Literatur

Wie allzu bekanntes Glückskeksgut

Alfred Goubrans Erzählung „Die Hoffnungsfrohen“ fehlt es vor allem an einem: der Fantasie. Dafür gibt es zu viel Mystik, Schachtelsätze und Fremdwörter.

Verwunschen, im gebirgigen Irgendwo zwischen Österreich und Italien, dort liegt das „Schwarze Schloß“, dessen Vorstellung die Leser:innen bereits aus Alfred Goubrans „Durch die Zeit in meinem Zimmer“ (2014) kennen. Schon darin treffen wir auf den Außenseiter und vom Aufbruch aus der Lethargie träumenden Elias. Mittlerweile hat er, wie die Erzählung „Die Hoffnungsfrohen“ darlegt, in dem Kastell Zuflucht und sogar eine spezielle Aufgabe gefunden, nämlich die Bestände der dortigen Bibliothek zu ordnen.

Klingt öde – ist es leider auch. Lange Zeit weiß man überhaupt nicht, was uns diese kaum eine Abschweifung auslassende Prosa überhaupt mitteilen will. Statt Charakteristisches über den Helden oder seine Pläne für die weitere Reise zu erfahren, bildet das Werk vor allem dessen Lektüre verschiedener Studien und Schriften ab. Neben einer diffusen Allerweltskulturkritik über die – ganz was Neues! – perfide Erfindungsgabe der Lebensmittelindustrie und den allgemeinen „Reinheitswahn“ erfahren wir mal etwas über „Psychone“, also „Geisterhunde“, die aus Empfindungen Gedanken hervorgehen lassen, mal etwas über die die Creutzfeld-Jakob-Krankheit auslösenden Prione. Ihnen gibt das Werk eine große Bühne. Da sie „das Gehirn nach und nach in ein schwammartiges Gebilde umwandeln“, dienen sie dem 1964 in Graz geborenen Autor zugleich als eine Großmetapher. So infektiös sie auf einen Körper und insbesondere dessen zentrales Denkorgan wirken, so sinnesverändernd können ebenfalls die Effekte des Lesens ausfallen. Wohl auch deswegen betont der Text nachdrücklich den Einfluss äußerer Wissensbestände auf das Innere, wenn beispielsweise mehrfach die Rede von der „Gedankenwelt“ ist, „die unseren Kopf umschließt, deren Widerschein oft in Visionen als Mandorla, Aureole, Glorie, Heiligenschein und Strahlenkranz geschaut wurde“. Auch wenn Goubran seine Figuren, darunter auch die Elias den Kopf verdrehende Tochter des Gutsherrn Isabel, oberflächlich über Halluzinationen hervorrufenden Degenerationen sprechen lässt, geht es ihm somit implizit vor allem um vergleichbare Dynamiken durch das Erzählen. Zumindest potenziell vermag es sämtliche Wirklichkeitskonstanten außer Kraft zu setzen und einen uns in gänzlich entlegene Räume führenden Sog zu entfachen.
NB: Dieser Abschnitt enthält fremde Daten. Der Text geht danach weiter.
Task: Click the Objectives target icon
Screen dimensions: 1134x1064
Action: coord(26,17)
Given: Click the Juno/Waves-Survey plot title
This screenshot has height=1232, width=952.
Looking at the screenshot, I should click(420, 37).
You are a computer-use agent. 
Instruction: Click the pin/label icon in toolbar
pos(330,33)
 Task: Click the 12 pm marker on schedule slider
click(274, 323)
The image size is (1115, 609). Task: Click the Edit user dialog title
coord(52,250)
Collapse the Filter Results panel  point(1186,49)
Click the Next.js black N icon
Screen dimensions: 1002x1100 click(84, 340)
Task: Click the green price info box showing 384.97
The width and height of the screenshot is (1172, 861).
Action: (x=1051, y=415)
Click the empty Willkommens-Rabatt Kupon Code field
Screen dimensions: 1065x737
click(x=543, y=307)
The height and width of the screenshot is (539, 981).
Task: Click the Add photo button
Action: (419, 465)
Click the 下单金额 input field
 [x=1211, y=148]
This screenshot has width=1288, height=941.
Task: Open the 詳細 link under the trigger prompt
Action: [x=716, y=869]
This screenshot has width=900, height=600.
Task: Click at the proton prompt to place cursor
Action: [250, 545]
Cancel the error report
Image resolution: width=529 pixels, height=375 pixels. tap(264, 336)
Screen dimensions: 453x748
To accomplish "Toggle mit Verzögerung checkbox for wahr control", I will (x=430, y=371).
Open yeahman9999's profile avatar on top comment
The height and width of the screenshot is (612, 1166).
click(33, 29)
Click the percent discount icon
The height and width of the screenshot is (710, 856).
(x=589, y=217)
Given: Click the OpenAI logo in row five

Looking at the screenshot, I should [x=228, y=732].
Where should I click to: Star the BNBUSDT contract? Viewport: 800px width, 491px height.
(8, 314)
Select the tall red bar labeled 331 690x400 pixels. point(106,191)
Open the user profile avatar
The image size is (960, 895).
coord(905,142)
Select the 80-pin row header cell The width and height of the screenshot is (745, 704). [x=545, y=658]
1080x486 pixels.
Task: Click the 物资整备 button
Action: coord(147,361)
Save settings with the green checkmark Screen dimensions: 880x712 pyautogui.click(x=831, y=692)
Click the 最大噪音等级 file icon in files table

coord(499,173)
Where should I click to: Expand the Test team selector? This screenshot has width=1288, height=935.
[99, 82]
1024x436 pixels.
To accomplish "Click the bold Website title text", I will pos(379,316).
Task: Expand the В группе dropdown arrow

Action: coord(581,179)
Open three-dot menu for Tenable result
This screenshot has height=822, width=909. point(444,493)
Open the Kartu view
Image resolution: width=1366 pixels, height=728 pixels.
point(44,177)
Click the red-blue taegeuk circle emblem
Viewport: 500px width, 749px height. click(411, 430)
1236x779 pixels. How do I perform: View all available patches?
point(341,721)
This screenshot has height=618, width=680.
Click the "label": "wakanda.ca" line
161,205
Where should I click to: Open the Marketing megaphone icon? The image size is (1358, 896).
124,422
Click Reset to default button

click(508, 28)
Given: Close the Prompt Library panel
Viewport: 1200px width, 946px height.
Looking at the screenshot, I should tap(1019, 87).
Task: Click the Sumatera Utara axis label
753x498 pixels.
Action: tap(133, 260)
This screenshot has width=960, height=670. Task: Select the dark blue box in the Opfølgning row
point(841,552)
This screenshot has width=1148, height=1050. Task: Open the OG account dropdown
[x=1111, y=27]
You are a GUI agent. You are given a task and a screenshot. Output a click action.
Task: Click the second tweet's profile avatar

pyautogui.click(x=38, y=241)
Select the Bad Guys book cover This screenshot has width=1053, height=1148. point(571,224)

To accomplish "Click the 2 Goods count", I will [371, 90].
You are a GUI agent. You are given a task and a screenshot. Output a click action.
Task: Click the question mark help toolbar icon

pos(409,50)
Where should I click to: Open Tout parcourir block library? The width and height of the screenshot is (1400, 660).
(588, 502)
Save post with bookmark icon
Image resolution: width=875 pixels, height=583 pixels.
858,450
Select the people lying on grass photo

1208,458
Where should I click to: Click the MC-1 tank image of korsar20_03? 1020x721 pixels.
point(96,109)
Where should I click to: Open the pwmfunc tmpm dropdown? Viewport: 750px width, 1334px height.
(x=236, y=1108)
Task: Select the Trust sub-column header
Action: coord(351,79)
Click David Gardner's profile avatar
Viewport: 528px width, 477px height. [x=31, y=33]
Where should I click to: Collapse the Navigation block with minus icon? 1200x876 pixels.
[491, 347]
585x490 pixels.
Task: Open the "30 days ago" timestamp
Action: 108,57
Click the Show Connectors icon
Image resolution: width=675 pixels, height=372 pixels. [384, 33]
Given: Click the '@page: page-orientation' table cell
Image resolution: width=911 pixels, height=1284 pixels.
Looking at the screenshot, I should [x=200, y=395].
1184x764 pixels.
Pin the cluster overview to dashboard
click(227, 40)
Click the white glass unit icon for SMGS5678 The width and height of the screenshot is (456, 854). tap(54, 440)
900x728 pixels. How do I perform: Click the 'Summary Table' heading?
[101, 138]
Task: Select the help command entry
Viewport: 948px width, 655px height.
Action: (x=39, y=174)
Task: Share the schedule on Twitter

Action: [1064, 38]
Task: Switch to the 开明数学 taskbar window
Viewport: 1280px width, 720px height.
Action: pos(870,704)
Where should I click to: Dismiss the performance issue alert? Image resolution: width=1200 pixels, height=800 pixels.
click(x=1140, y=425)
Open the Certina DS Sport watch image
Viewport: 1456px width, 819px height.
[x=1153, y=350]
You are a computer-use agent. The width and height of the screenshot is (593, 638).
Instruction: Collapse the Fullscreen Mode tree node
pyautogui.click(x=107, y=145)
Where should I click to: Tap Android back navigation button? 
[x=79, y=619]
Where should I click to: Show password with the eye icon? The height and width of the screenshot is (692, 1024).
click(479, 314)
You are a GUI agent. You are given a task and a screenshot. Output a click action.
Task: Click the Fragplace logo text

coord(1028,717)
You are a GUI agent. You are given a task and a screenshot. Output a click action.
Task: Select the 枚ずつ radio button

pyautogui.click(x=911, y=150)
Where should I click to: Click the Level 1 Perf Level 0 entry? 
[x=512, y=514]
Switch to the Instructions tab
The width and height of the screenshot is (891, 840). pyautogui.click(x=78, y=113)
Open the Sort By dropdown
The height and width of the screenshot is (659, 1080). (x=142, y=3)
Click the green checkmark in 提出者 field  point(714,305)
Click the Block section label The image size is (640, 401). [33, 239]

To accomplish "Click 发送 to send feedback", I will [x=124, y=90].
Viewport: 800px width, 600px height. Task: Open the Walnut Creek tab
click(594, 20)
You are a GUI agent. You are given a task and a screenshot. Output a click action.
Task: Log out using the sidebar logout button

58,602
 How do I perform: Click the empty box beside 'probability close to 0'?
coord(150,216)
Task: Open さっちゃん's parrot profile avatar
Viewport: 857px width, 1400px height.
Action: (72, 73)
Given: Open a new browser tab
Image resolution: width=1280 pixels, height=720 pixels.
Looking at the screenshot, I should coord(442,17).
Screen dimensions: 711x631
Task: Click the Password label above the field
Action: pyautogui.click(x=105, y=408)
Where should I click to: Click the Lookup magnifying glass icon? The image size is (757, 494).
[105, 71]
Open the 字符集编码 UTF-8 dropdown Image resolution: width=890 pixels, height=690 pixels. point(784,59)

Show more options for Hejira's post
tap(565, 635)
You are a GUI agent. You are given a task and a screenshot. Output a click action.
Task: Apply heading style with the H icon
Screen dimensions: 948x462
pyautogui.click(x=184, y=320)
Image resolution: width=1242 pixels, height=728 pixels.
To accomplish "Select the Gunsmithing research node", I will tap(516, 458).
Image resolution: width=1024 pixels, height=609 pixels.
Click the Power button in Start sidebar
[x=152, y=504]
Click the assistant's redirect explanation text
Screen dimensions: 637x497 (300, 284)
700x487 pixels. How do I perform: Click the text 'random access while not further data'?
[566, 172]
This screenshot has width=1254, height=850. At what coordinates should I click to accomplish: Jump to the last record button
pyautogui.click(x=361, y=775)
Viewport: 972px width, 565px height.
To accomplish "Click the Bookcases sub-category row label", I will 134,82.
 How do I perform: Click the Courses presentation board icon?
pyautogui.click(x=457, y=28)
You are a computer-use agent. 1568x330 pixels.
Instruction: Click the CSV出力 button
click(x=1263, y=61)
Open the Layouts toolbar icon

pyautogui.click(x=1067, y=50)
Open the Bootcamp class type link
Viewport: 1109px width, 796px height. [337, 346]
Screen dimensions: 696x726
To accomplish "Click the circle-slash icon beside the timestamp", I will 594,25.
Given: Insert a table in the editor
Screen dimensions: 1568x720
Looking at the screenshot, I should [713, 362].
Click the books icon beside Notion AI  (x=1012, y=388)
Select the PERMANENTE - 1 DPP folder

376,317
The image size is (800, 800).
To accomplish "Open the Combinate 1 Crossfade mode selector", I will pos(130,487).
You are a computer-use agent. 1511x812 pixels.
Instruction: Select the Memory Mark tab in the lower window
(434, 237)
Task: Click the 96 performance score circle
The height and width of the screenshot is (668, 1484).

Nichts mehr und nichts weniger als Grenzerfahrungen stehen daher im Mittelpunkt des Geschehens. Sie spiegeln sich genauso in der topografischen Zone zweier Länder wie in den unterschiedlichen Epiphanien in der Bibliothek und tragen dazu bei, dass das Ich in der permanenten Konfrontation mit dem anderen über sich hinauswächst. Frei nach der Devise: Es gibt „kein Dasein ohne Fremdsein“.

Buch

Derlei Gleichungen, die stellenweise noch von diverser Esoterik und Mystik flankiert werden, erweisen sich nicht nur als altbekanntes Glückskeksgut. Vielmehr sind sie Teil einer Gesamtkomposition, die einen intelligenten Anschein zu verleihen sucht. Sieht man von dem ausgeprägten Namedropping (von Agrippa von Nettelsheim bis Athanasius Kircher) und der Theorie-Jonglage ab, so fällt allen voran der akademische Stil ins Auge. Gekünstelte Schachtelsätze und Fremdwörterreihungen überwölben alles, was noch den Hauch einer erzählenden Prosa vermitteln will. Die Geschichte samt ihrer staffageartigen Figuren gleicht einer faden Kulisse. Tja, wäre doch dann wenigstens der Vordergrund lohnenswert. Aber dafür fehlt ihr, um im Bild der maroden Gesundheit zu bleiben, schlichtweg ein Medikament: genügend Fantasie!